Nor were the convicts forgotten; and as leisure was frequently afforded them for the purpose, little edifices quickly multiplied on the ground allotted them to build upon.
But as these habitations were intended by Governor Phillip to answer only the exigency of the moment, the plan of the town was drawn, and the ground on which it is hereafter to stand surveyed, and marked out.
To proceed on a narrow, confined scale, in a country of the extensive limits we possess, would be unpardonable: extent of empire demands grandeur of design.

That this has been our view will be readily believed, when I tell the reader, that the principal street in our projected city will be, when completed, agreeable to the plan laid down, two hundred feet in breadth, and all the rest of a corresponding proportion.
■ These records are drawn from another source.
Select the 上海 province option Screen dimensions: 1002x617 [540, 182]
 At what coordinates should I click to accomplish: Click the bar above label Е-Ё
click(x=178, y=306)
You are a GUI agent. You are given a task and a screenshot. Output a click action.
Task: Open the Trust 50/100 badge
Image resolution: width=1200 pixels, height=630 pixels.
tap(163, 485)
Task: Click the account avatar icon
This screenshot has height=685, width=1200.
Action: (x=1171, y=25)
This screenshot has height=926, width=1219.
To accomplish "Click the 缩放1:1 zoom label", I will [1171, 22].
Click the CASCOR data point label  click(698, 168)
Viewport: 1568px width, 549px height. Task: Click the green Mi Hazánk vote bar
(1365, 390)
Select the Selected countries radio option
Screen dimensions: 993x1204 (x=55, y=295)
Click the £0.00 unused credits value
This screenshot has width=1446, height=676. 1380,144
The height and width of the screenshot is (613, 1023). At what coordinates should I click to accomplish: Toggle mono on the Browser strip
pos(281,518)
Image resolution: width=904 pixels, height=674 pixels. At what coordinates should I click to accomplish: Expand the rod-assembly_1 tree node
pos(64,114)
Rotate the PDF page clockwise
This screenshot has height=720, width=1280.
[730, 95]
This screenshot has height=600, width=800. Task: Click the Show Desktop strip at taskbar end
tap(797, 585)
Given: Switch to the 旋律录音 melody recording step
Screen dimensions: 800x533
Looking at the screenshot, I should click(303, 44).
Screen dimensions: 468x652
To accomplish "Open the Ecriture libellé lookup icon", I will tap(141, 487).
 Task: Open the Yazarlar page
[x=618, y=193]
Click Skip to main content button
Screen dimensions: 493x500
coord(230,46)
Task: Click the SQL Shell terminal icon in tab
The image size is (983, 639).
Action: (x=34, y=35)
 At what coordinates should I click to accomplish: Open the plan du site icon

How far this will be accompanied with adequate dispatch, is another question, as the incredulous among us are sometimes hardy enough to declare, that ten times our strength would not be able to finish it in as many years.
Invariably intent on exploring a country, from which curiosity promises so many gratifications, his Excellency about this time undertook an expedition into the interior parts of the continent.

His party consisted of eleven persons, who, after being conveyed by water to the head of the harbour, proceeded in a westerly direction, to reach a chain of mountains, which in clear weather are discernible, though at an immense distance, from some heights near our encampment.